A missing piece threatened to thwart his project, however. He told the network that he “didn’t sleep,” after realizing the 17th quadrant was one piece short, but Dowdle agreed to send him the final piece, meaning that he could finally finish it.
Though Salas completed most of the project himself, putting all 60 sections together became “the biggest puzzle within the puzzle,” he said.
Friends and family built an eight-foot-by-29.5-foot Styrofoam table in his garage and Salas suspended himself from the ceiling so that he could put the whole thing into place.
Doing so took about nine hours, KRDO reported, and the puzzle took over the whole three-car garage.
The puzzle doesn’t come cheap, however. It used to be sold in Costco but is now only sold online, costing hundreds or even thousands of dollars.
However, Salas told the outlet that he’s happy to give it away for free so somebody else can enjoy it just as much as he did, as long as they also pay it forward when they’re done.
“You can’t put into words or a price on it or anything,” he said. “If somebody could do it, that’s good enough for me.”
Every inch of this story warms my heart. Even the hilarious bit at the beginning where Lou says it took him years to figure out where to work on the puzzle, until he finally landed on… his puzzle room. I love it. Local Colorado station KRDO did a video segment with Lou where you actually get to see the monster puzzle. Not only is it ginormous, but all the continents look like they’re the same color. That’s hard! As any jigsaw player will know, prodigy and novice alike, the best strategy is to start grouping by like colors and features. To have soooo many sections of the final image be visually similar? I repeat: that’s hard!! And then the drama of the missing piece! I can’t help it, my conspiratorial mind immediately wondered if Dowdle did that on purpose, their own inside game figuring no one would actually be mad enough to complete a 60,000-piece puzzle. Even if that’s true (it probably is, I’m sure), good on them for sending Lou the missing piece.
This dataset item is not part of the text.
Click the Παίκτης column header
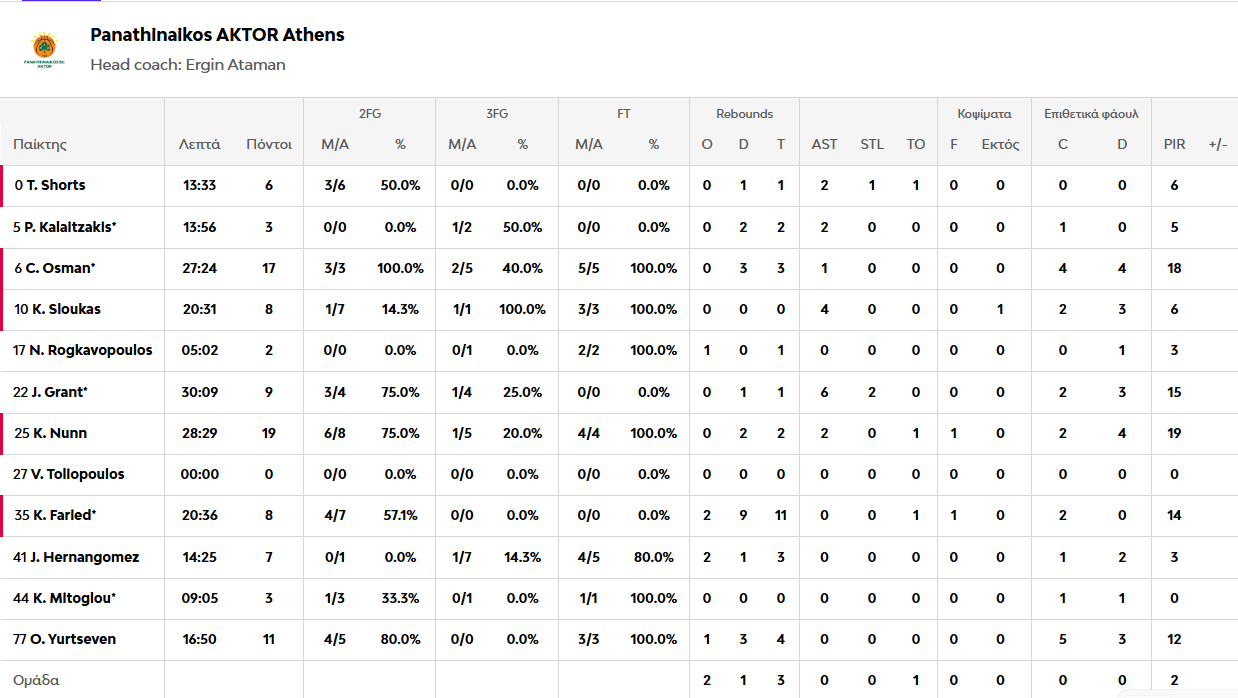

Darn, this makes me want to work on a jigsaw again! It’s so satisfying — you get to make sense and order amidst a world gone mad, and all while sitting! Sadly, I don’t have space for my own puzzle room, so when I’m not crashing another family’s Hawaiian vacation, I stick to crosswords. But if you have the space, jigsaws really are a fantastic group bonding activity. I love that this is something Lou shared with all his people, but especially his granddaughter. What a wonderful memory she’ll have her whole life.